Figure 6.

Superior Anti-tumor Activity from 4-1BB- and Kappa-CAR NK-92 Cells in a Lymphoma Xenograft Model

(A) Representative IS quality measured by quantification of Kappa antigen MFI on the glass-supported planar lipid bilayer between CD28-CAR (red) and 4-1BB-CAR (blue). (B) Diagram of the experimental design of the lymphoma xenograft model. NSG mice (n = 6) were i.v. injected with 1 × 10⁶ FFLuc-Daudi cells (Day −7).
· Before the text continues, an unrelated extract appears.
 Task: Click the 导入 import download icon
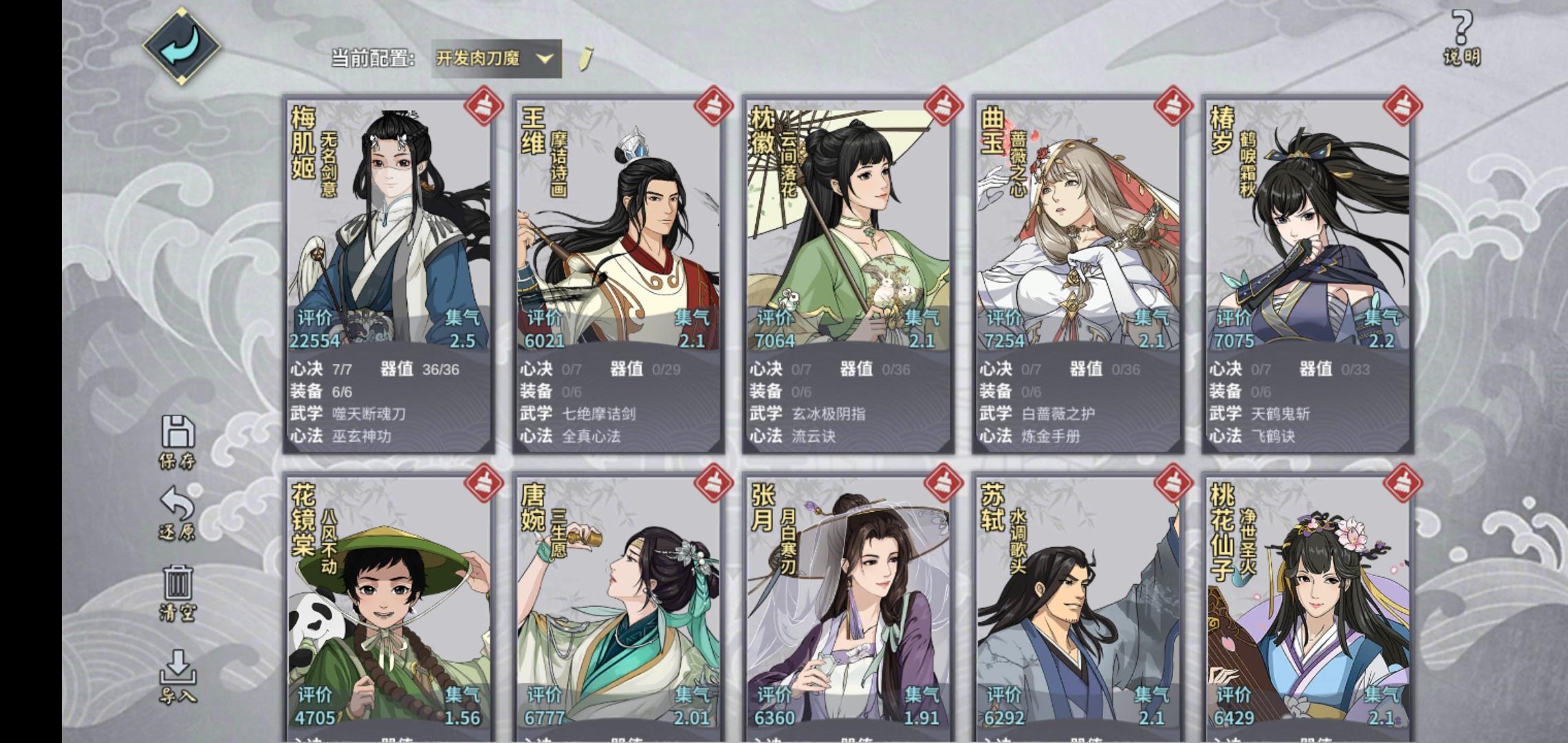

At day 1, mice were injected (i.v.) with one dose of 1 × 10⁷ effector CAR NK-92 cells (CD28 and 4-1BB) with 2 × 10⁴ IU of IL-2, and the control group was injected with 2 × 10⁴ IU of IL-2 in PBS. At days 4 and 7, mice were injected with CAR-NK-92 cells with IL-2. (C) Representative images of the tumor burden at the indicated time points. The fluorescence intensity range is displayed (right). (D) Quantification of the tumor burden. Mice were imaged at the indicated days to evaluate the tumor burden expressed as bioluminescence (in photons per second). (*p < 0.05, **p < 0.01, unpaired two-tailed Student’s t test analysis). Tumor growth was quantified via luciferin signal (average light intensity) and plotted. (E) Tumor growth inhibition (TGI, as a percentage) was calculated at the indicated time points. (D and E) Error bars show ± SD.